Besides A-to-I RNA editing, cytidine to uridine (C-to-U) RNA editing is also observed in mammals (Blanc and Davidson 2003; Zipeto et al. 2015). C-to-U RNA editing is mediated by cytidine deaminase APOBEC1, which is mainly expressed in the gastrointestinal tract, particularly small intestine, colon, and stomach (Uhlén et al. 2015). From our data, there are about 16 and 11 C-to-U variants per sample in human and mouse, respectively. To ask if C-to-U editing is present in miRNAs, we first compared the number of C-to-U variants identified in the gastrointestinal tract with the number of C-to-U variants identified in other tissues (Supplemental Fig. S18). If C-to-U editing does exist, we are expected to observe a higher C-to-U site number in the gastrointestinal tract. However, no such difference was observed, suggesting that C-to-U sites identified in miRNAs are likely to be false positive. We also randomly selected six C-to-U sites in the gastrointestinal tract and used PCR and Sanger sequencing to validate them. None of them were validated. Our result is consistent with two previous studies: One reported that APOBEC1 complementation factor (ACF) has high affinity to single-stranded but not double-stranded RNA (Mehta and Driscoll 2002); the other found no evidence for C-to-U editing of miRNAs from WT small intestine (Blanc et al. 2014).

It was previously revealed that site-selected editing of protein-coding genes in primates is induced by adjacent inverted Alu repeats or intronic duplex, which function as the recruitment elements for the ADAR enzymes (Daniel et al. 2013, 2014). In this study we found additional editing in the vicinity of pre-miRNAs. This observation suggests that the pre-miRNA hairpins may also work as the recruitment elements to facilitate the binding of ADARs and subsequent ADAR-mediated editing of flanking regions.

Interestingly, we also identified many more weak editing sites that do not have strong ADAR motif signature (Supplemental Fig. S6C). The fact that many As without strong motifs were edited in the pri-miRNA regions further supports the idea that pre-miRNA may form a rather tight dsRNA stem-loop structure, recruit ADARs, and function as the editing inducer to facilitate the RNA editing of many As without strong ADAR motifs.

A-to-I RNA editing has long been suggested to be involved in neuronal function, given that mouse and Drosophila mutants lacking ADAR enzymes display predominantly neurological phenotypes (Higuchi et al. 2000; Palladino et al. 2000). However, the specific editing events contributing to the neurological phenotypes are still to be discovered. miRNAs play regulatory roles in brain development, neuronal plasticity, as well as learning and memory (Kosik 2006; Im and Kenny 2012). Our work demonstrates that, in mammals, multiple edited miRNAs convergently obtain new targets related to synaptic function, learning or memory, and cognition. This observation sheds new light on the long-standing mystery in the RNA editing field, suggesting that miRNA editing events may contribute to the crucial regulatory role of ADARs in animal nervous system and be a driving force in human brain evolution.

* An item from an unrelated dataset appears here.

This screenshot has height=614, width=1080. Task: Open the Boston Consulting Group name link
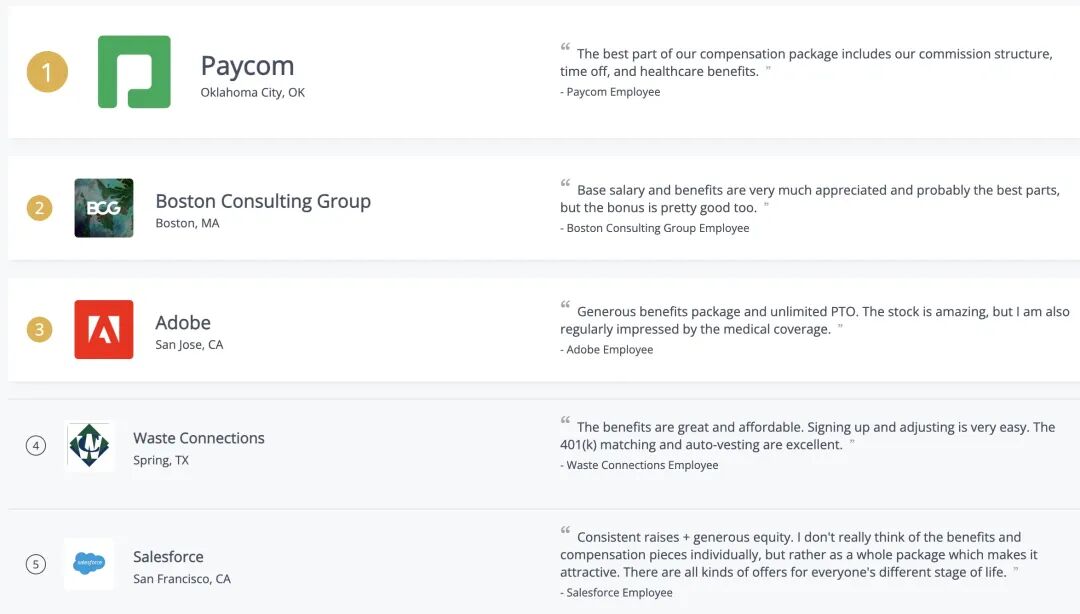(263, 201)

Last, we observed a large difference of editing levels between pri- and mature miRNAs; in most cases, the editing level of a pri-miRNA is higher than that of the mature miRNA. Our observation is consistent with previous studies, which found that RNA editing of pri-miRNAs may inhibit miRNA processing (Yang et al. 2006; Kawahara et al. 2007a). It should be noted that a difference in the editing levels between pri- and mature miRNA does not always reflect the editing-induced difference in miRNA biogenesis. Other processes such as editing-induced mature miRNA degradation could also lead to such a difference. Additionally, caution should be taken since pri- and mature miRNA editing were detected by two different techniques in our analysis. Furthermore, we reveal, for the first time, the effect of RNA editing on miRNA asymmetric strand selection. This finding also has a wide range of translational applications to the oligonucleotide research, such as the design of siRNAs.

In conclusion, beyond being an epitranscriptomic resource, our work has provided unexpected biological insights into miRNA editing. These results together open new doors to the study of miRNA biogenesis and regulation.

Methods

Sample collection

Twenty-five human tissues were obtained. The total RNAs of the following 20 human tissues were purchased from Clontech: heart, bone marrow, cerebellum, brain (whole), fetal brain, liver, fetal liver, kidney, lung, placenta, prostate, skeletal muscle, spleen, testis, thymus, uterus, colon, small intestine, spinal cord, and stomach. An additional five human adult brain tissues dissected from specific brain regions from two individuals (donor N10 and N13) were obtained from the Chinese Brain Bank Center (Wuhan, China): anterior cingulate gyrus, callosum, cerebellar cortex, frontal gyrus, and substantia nigra. These human brain tissues were collected postmortem from individuals with no known medical history.

Twenty-one mouse tissues were obtained. C57BL/6J mice were purchased from the Laboratory Animal Center of Sun Yat-Sen University (SYSU). Adult tissues were obtained from 8- to 10-wk-old male and female mice. Fetal tissues were obtained from mice E18 to E20. All experiments were performed at the Animal Center of SYSU, in accordance with the Guide for the Care and Use of Laboratory Animals.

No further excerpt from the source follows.